── Text to read
Figure 86 Dynamic load balancing process 
Once the workload information is collected, DLB needs to decide whether to perform a 
load balance. This is determined by two factors, minimum workload boundary (MWB) 
and maximum workload difference ratio (MWD). The boundary prevents premature 
load balancing activity due to insufficient workload data: for example, if a process 
processed only one event, but its neighbour did not have a single event, there would be 
little point in changing the status quo. Without the MWB, DLB would be carried out, 
due to the 100% workload difference. However, this is clearly inappropriate and must 
be avoided. 
 147 
 
After DLB is carried out, the workload level is logged, and unless the local workload 
surpasses the previous level plus the MWB again, no DLB is allowed. For instance, if 
the MWB is set to 100, an LP reaches 1000 events at the first DLB, and transfers 40% 
of its workload to another LP, then the local workload will drop to 600 and the next 
DLB level will be set to 1100. However, this inhibits the DLB source LP from quickly 
initiating another transfer. The default value of MWD is 10%, but it can be changed 
through amending program arguments. 
 
The workload difference ratio permits the simulator to tolerate workload differences up 
to a specified limit, and if this ratio is set to zero, the simulator will always try to 
balance the system rather than to simulate the system. The process is demonstrated in 
Figure 86. When it comes to deciding how much workload should be transferred, this is 
normally defined dynamically by the SDES itself in accordance with the MWD, as 
defined by the user. If, for example, the workload difference between two processes is 
30%, at least half of this workload difference, 15% in this example, is transferred to a 
target LP. This is the guiding transfer level, meaning that the source LP must collect 
enough workload to surpass this level. The default setting is 10,000 events, the same as 
the MWD, but this can be changed by the user. 
 
There are cases, though, where the load difference is 100%, meaning that 50% of the 
workload should be transferred in order to balance the workload. However, in practice 
this often leads to a reverse transfer of components in later stages, because source LPs 
always transfer more workload than the guiding transfer level, meaning that they 
transfer much more workload than they actually should. Source LPs collect components 
until the collected accumulation of workload is greater than the guiding transfer level. 
As a result, an upper limit of 40% is set so as to reduce the frequency of workload 
backflow. 
 
Apart from these two parameters, another parameter known as DLB frequency controls 
the wall clock time gap between two DLB events. As LPs in a SDES are event driven 
processes, whenever workload information is updated, the analysis function is called on. This analysis operation not only takes time, but also obstructs other messages that try to 
pass through the monitor process. The DLB frequency control tackles this problem by 
setting a minimum wall clock time gap between DLB operations. The default value is 
set to 3 seconds, but it can be changed through program arguments. 
 
Local Hierarchical and Global Diffusional Structure 
In a conventional DLB, the simulation problem is divided into many sub-sets and these 
subsets are subsequently partitioned and mapped to physical processors. In effect, this 
creates a two tiered structure where hardware and software forms its own rigid structure.
────
── Records
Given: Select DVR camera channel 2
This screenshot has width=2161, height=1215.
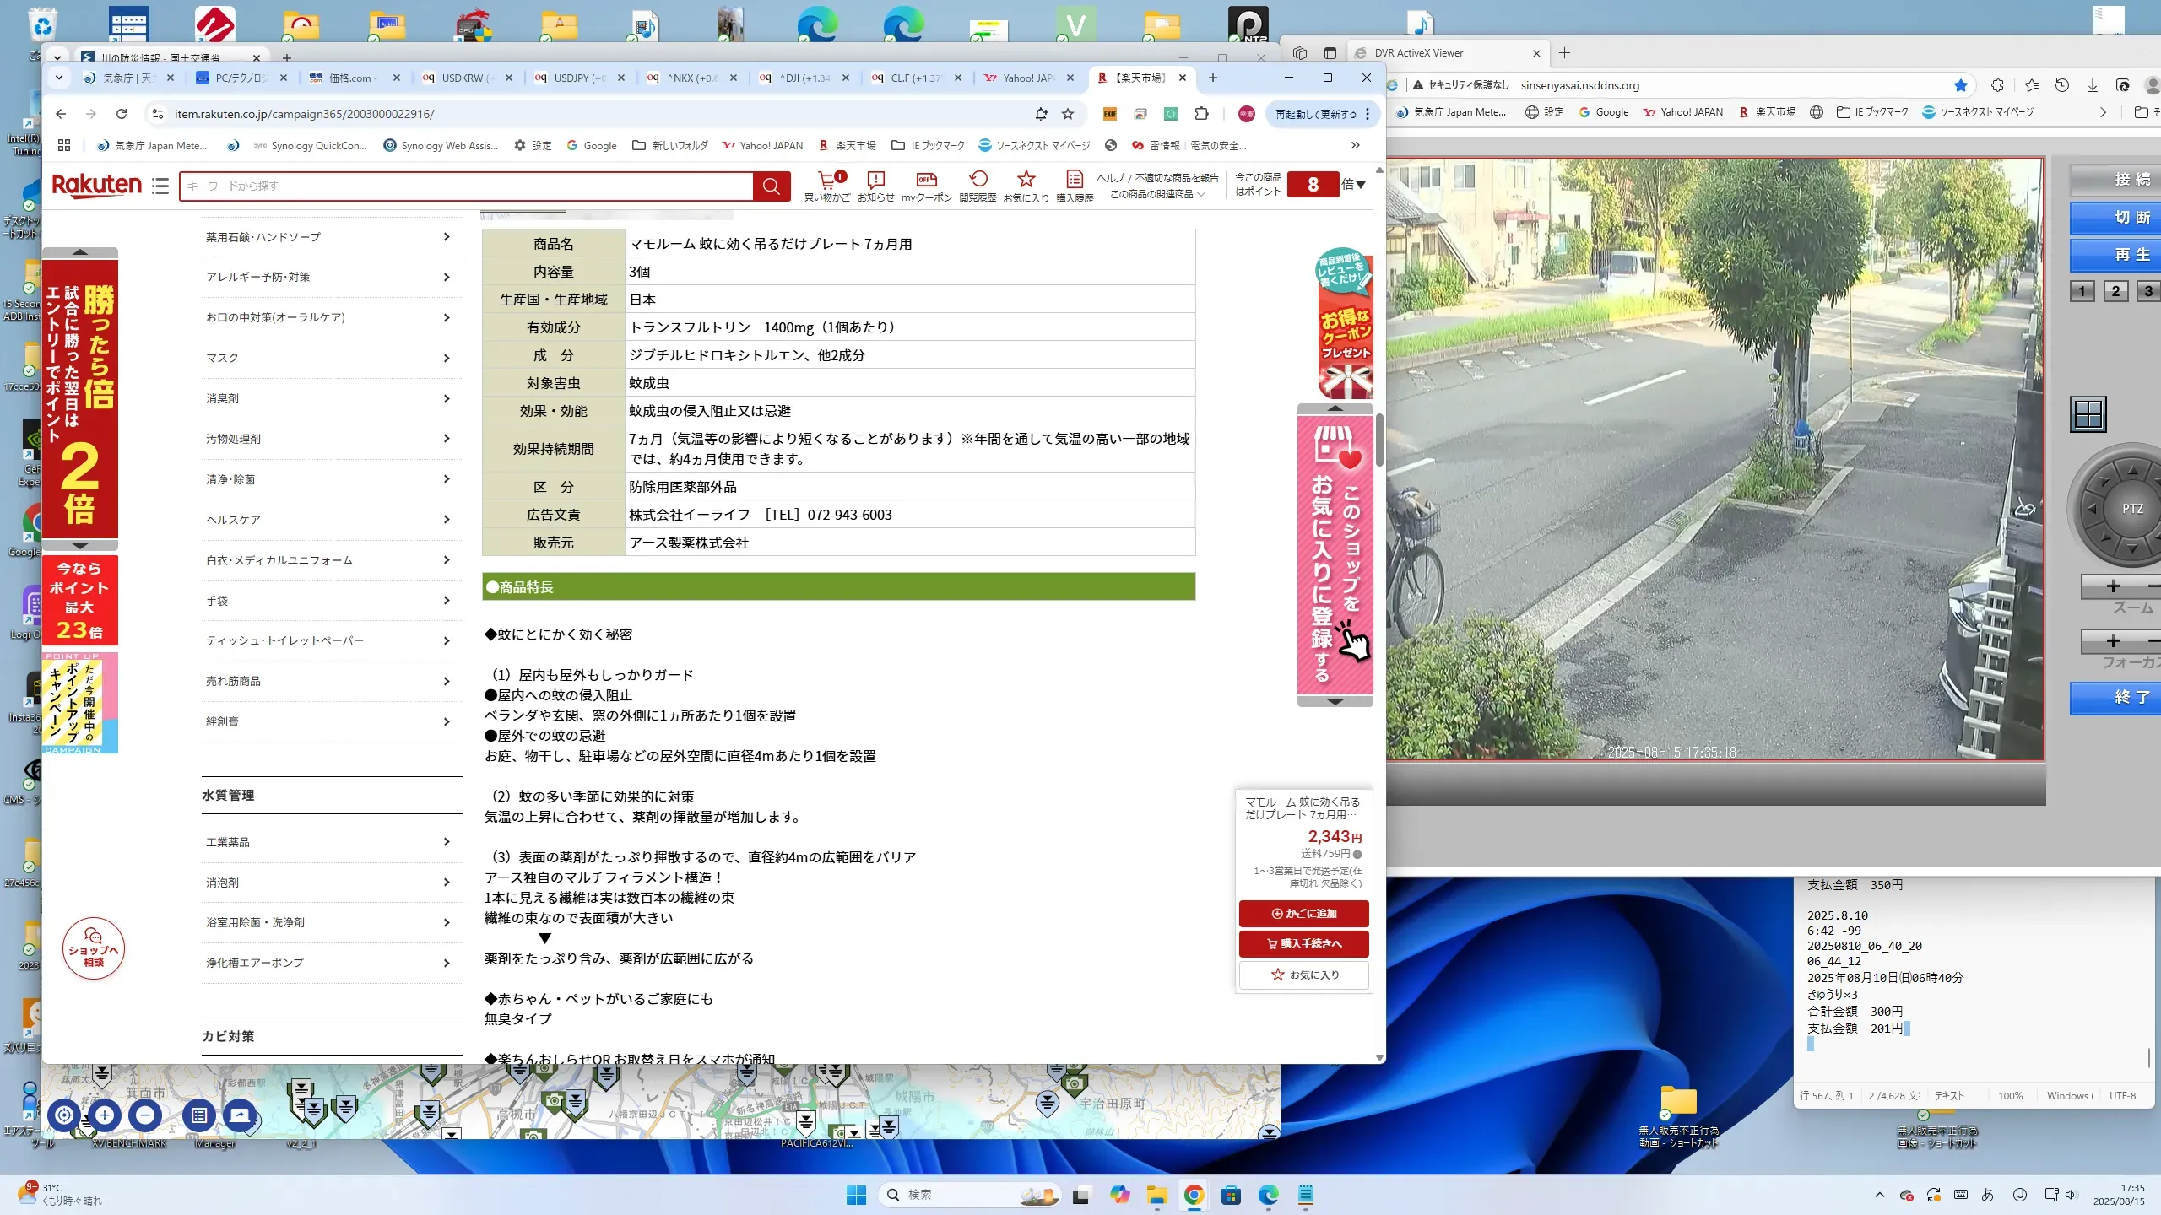Looking at the screenshot, I should (2115, 291).
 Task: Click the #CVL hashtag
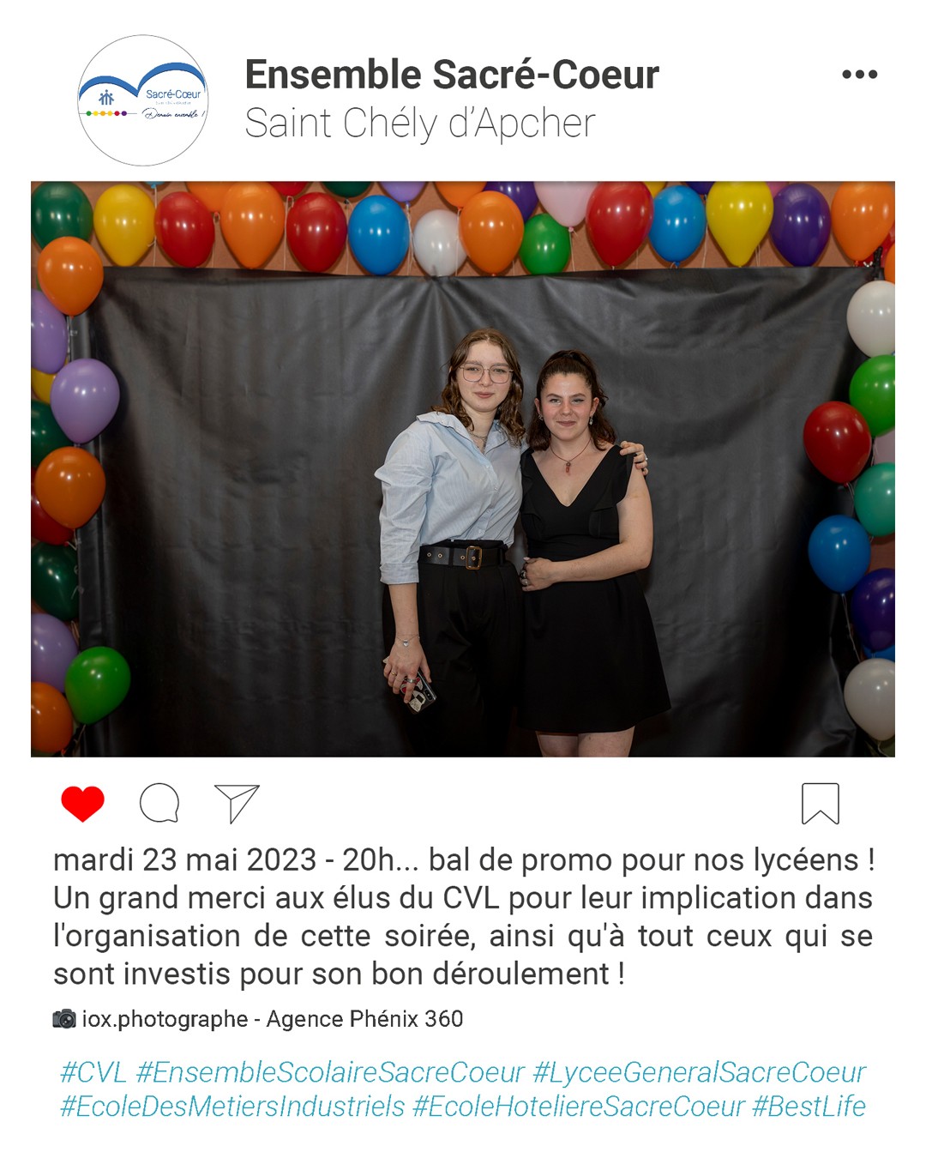93,1072
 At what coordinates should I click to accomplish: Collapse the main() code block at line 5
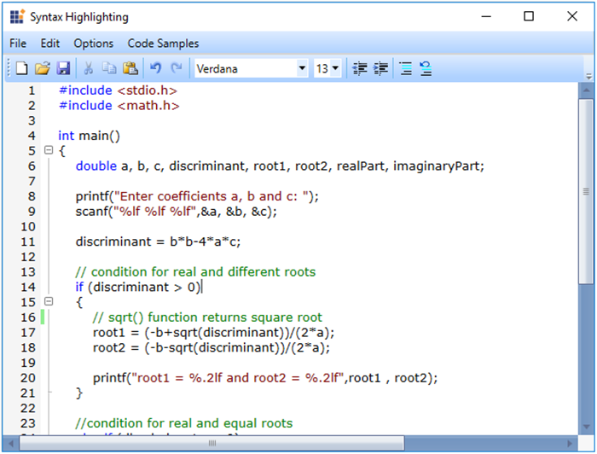coord(49,150)
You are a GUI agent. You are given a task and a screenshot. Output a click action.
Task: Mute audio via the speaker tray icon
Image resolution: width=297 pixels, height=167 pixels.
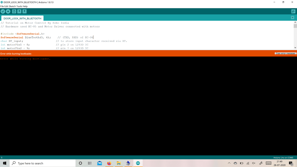(254, 163)

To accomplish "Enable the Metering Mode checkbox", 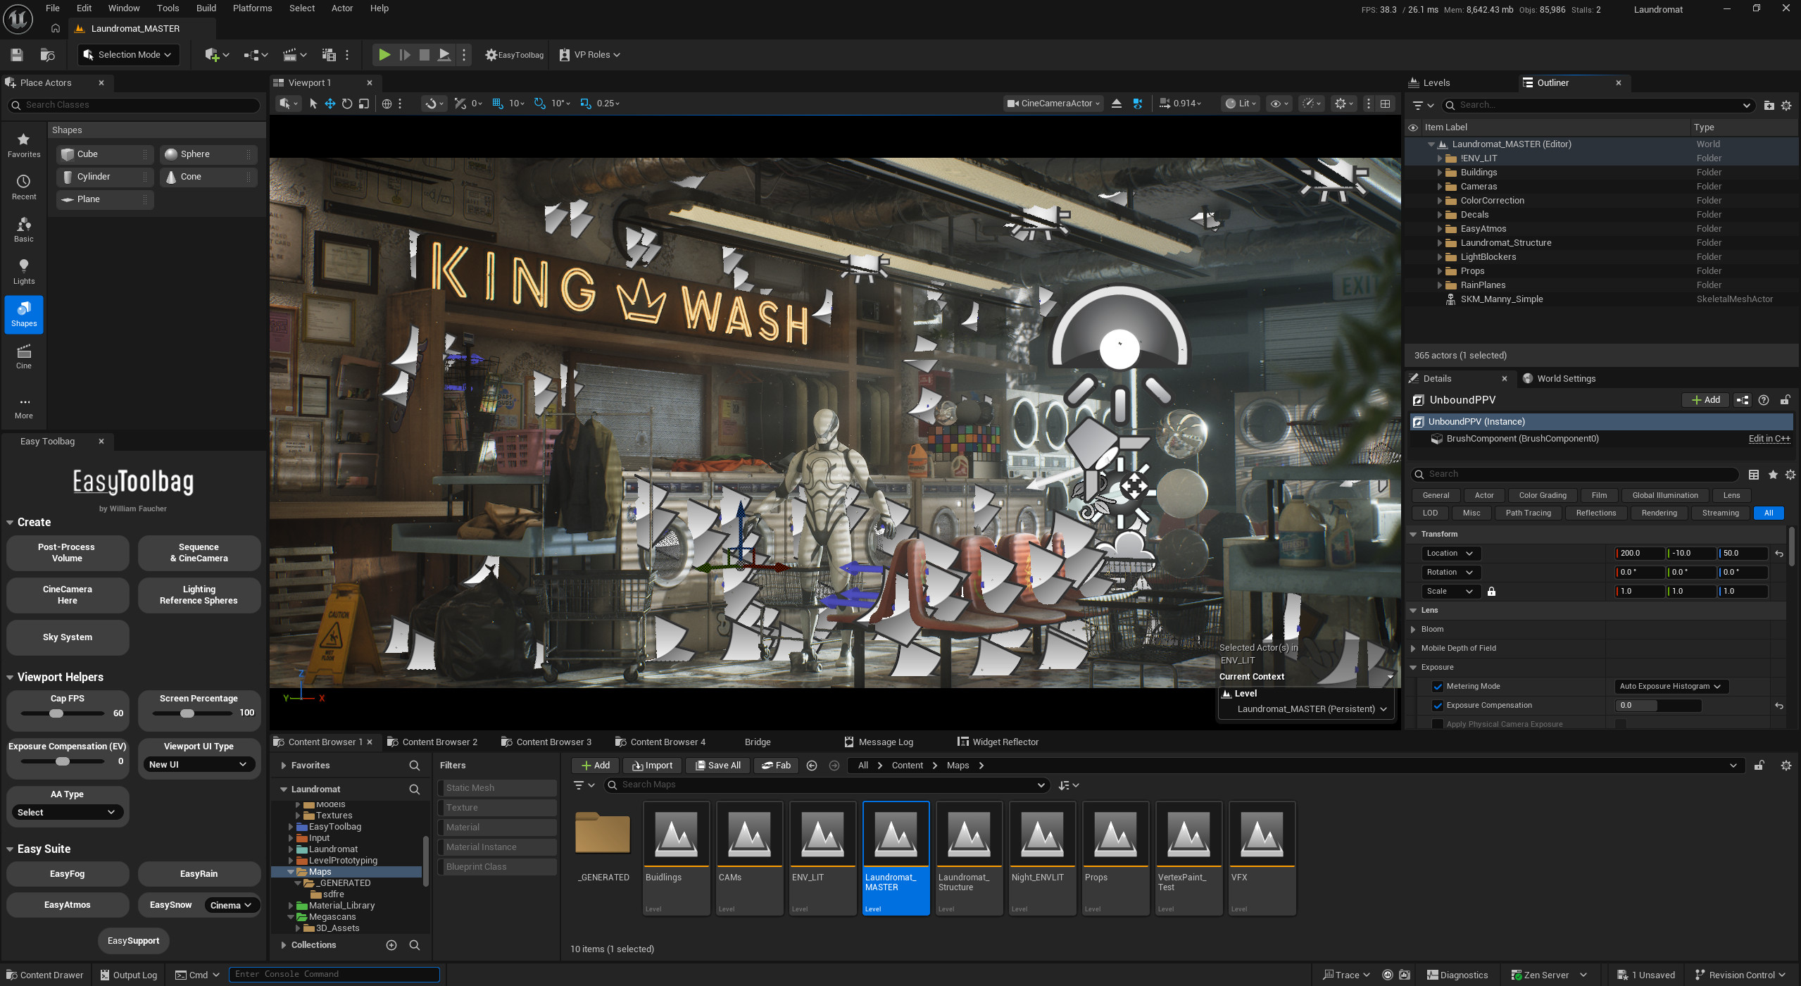I will coord(1438,685).
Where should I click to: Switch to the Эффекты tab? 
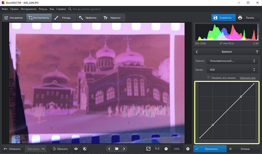click(88, 18)
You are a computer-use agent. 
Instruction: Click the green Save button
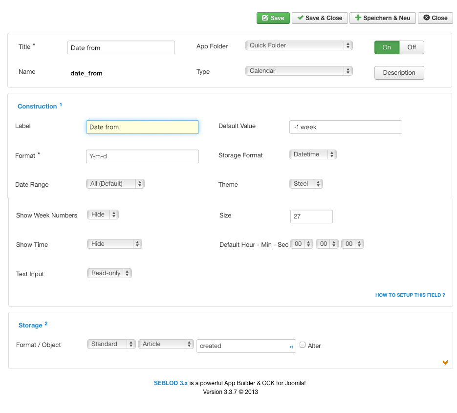coord(273,18)
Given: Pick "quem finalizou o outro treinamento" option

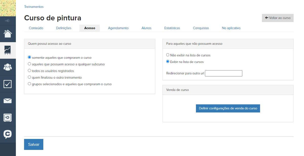Looking at the screenshot, I should coord(29,77).
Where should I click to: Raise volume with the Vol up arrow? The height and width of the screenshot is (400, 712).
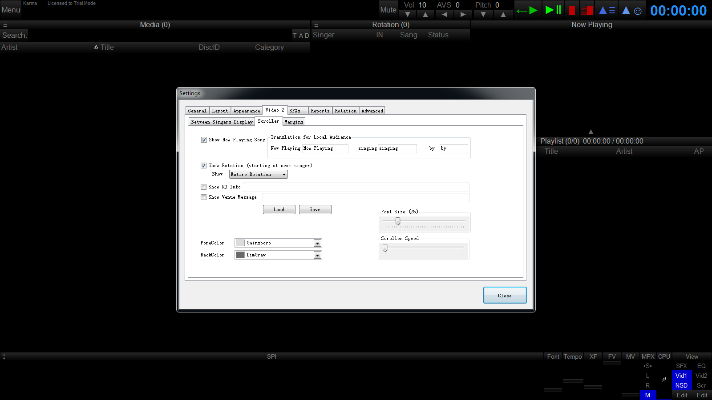tap(425, 15)

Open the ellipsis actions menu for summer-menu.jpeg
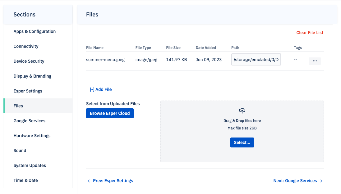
────
• [Goal A] List every abbreviation in capital letters that appears in the dynamic load balancing text.
• [Goal B] Update the dynamic load balancing text between "Figure 86 Dynamic" and "be avoided.", inclusive, so that "adjacent process" takes the place of "neighbour".
• [Goal C] Carry the dynamic load balancing text forward from its final sentence.

• [Exercise answer A] DLB, MWB, MWD, LP, SDES

• [Exercise answer B]
Figure 86 Dynamic load balancing process 
Once the workload information is collected, DLB needs to decide whether to perform a 
load balance. This is determined by two factors, minimum workload boundary (MWB) 
and maximum workload difference ratio (MWD). The boundary prevents premature 
load balancing activity due to insufficient workload data: for example, if a process 
processed only one event, but its adjacent process did not have a single event, there would be 
little point in changing the status quo. Without the MWB, DLB would be carried out, 
due to the 100% workload difference. However, this is clearly inappropriate and must 
be avoided.

• [Exercise answer C]
During a DLB process, although each subset is able to be moved between processors, 
the size of each subset is fixed throughout the simulation. This might have drawbacks, 
since the size of these subsets are determined by static partitioning which lacks the 
knowledge of live workload distribution. 
 
Furthermore, the hardware hierarchy provided by the SpiNNaker platform naturally 
divides the processing power into nodes, where each consists of 18 physical cores. The 
hardware itself already forms a two tiered communication infrastructure. The idea 
behind DLB in SDES is to relieve the rigid structure imposed by the conventional DLB 
technique, since moving a sub-set problem can be computational demanding and not 
necessary. Considering the massive core count in SpiNNaker, the size of each subset 
will be small in comparison to a conventional environment. Therefore, instead of each 
subset having its own groups of data, the DLB in SDES decomposes the static 
partitioned structure so that each individual component can move freely around the 
system.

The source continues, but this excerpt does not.